Write only the number of lines in the data that contain the word "Impressions".

Saved entries:

# # # #

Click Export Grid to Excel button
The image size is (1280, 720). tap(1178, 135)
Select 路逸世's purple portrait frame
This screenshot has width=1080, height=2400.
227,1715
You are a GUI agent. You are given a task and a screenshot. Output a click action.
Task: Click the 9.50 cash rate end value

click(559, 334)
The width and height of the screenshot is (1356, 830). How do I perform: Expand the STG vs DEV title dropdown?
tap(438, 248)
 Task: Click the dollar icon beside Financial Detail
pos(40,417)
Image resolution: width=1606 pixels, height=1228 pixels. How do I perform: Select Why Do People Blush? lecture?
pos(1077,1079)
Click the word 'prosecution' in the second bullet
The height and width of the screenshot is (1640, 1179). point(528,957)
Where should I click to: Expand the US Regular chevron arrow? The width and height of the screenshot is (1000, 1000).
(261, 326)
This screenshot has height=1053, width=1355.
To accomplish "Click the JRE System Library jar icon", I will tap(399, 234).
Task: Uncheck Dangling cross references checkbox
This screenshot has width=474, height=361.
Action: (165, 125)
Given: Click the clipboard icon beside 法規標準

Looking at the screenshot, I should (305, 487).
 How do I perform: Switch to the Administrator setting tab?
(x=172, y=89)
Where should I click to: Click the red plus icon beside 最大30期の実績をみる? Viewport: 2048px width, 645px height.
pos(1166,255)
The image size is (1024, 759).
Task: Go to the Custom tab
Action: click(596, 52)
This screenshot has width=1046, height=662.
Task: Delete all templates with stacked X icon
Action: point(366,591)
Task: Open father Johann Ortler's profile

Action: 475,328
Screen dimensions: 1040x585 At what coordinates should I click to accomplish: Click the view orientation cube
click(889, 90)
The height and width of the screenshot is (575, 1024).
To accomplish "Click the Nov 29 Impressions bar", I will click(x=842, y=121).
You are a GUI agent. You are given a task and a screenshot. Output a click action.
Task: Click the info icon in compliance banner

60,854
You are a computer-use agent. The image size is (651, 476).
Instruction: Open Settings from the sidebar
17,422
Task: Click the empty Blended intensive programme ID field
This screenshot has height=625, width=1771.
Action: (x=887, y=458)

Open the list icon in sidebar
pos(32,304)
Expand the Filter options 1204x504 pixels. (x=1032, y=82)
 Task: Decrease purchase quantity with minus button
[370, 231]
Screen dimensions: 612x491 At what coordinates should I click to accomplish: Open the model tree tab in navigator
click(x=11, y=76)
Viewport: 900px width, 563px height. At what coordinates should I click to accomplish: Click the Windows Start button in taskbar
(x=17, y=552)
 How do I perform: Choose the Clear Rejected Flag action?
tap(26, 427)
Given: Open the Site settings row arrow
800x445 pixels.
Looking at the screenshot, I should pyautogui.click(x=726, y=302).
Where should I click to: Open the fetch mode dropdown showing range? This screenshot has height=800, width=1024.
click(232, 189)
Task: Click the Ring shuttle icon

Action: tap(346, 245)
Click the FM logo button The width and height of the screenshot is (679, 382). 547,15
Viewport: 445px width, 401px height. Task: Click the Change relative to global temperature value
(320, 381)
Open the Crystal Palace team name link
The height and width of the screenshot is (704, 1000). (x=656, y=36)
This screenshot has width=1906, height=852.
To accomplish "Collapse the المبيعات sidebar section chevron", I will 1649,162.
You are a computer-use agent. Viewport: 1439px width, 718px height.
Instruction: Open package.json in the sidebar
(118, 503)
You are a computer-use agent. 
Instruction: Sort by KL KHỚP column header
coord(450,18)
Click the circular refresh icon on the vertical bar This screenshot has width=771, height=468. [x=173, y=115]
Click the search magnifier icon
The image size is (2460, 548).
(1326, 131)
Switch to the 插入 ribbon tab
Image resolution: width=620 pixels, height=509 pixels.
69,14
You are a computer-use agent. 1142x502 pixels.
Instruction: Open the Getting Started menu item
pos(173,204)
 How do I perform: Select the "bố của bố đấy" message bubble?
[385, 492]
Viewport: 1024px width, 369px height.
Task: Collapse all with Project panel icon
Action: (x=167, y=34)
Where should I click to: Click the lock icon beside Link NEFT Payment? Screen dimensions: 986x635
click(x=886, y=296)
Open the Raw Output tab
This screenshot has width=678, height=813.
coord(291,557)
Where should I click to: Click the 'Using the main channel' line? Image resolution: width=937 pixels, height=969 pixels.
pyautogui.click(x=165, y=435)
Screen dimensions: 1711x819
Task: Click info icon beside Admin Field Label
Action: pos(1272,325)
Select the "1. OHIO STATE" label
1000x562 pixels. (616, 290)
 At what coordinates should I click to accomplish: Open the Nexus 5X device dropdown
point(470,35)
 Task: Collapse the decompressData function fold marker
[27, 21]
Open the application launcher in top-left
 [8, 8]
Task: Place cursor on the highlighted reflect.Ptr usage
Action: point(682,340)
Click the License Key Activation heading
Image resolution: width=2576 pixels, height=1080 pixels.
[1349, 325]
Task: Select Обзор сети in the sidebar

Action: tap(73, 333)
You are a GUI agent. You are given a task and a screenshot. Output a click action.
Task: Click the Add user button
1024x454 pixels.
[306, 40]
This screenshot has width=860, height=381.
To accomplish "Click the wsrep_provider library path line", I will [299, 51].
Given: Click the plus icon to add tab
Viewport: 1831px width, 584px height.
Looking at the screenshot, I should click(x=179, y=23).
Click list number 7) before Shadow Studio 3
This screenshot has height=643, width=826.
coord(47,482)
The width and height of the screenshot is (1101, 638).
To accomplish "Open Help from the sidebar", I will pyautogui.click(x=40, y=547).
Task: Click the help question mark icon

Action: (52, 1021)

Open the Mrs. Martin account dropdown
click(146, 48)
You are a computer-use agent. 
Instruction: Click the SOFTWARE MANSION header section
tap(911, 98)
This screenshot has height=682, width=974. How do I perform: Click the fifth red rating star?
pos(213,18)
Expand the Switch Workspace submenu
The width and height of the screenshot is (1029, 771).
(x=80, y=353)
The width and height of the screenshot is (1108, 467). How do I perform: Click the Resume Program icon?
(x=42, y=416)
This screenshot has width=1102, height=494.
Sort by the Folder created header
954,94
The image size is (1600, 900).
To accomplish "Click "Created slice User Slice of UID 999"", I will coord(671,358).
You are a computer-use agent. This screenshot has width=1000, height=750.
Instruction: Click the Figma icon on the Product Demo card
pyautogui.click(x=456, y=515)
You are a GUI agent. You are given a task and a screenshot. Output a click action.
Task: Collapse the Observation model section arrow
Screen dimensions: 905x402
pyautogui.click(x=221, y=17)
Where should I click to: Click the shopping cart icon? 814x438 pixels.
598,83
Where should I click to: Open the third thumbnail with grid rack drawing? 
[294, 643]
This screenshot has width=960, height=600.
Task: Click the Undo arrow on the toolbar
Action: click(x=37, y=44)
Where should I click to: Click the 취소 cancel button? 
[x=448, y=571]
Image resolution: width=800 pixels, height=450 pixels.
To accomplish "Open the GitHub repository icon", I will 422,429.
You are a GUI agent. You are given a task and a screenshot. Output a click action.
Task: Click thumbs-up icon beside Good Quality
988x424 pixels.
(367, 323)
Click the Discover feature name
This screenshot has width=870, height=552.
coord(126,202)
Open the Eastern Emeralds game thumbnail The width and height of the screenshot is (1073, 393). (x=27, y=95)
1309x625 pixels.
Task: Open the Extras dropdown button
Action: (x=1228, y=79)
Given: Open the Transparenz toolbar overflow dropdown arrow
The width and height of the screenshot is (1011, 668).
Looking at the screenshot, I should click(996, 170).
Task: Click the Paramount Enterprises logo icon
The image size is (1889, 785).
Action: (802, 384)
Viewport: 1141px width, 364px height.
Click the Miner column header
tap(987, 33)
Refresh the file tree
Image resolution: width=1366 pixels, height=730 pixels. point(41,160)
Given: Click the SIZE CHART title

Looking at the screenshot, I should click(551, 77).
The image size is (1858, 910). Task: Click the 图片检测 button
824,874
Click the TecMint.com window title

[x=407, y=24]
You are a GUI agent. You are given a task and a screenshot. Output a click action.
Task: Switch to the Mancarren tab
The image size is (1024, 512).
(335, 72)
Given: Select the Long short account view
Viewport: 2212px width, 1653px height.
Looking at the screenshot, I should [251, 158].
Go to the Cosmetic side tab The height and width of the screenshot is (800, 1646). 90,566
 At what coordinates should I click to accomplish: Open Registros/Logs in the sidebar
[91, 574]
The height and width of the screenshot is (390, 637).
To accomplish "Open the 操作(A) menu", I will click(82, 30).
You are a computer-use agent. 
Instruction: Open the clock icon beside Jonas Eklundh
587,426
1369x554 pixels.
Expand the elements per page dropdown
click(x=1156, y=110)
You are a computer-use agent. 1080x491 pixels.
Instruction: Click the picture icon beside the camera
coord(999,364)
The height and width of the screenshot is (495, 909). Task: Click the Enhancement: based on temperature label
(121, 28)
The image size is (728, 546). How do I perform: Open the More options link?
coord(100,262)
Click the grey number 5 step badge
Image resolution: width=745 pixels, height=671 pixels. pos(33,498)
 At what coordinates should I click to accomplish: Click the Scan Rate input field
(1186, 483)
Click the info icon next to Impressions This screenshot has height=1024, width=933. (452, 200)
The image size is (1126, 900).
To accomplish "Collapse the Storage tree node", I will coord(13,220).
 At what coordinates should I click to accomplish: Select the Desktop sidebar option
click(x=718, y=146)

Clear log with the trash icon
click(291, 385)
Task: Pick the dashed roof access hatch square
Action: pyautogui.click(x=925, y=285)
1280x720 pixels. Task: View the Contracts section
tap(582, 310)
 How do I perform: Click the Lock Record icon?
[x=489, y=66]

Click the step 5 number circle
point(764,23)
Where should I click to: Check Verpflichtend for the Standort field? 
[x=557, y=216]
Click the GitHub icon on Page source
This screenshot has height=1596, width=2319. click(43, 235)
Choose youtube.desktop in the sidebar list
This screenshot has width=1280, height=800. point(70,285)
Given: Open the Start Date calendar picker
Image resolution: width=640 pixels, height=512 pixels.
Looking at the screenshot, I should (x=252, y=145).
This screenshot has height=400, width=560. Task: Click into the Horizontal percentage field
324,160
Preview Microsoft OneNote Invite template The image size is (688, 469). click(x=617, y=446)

# # # #

• Task result: 2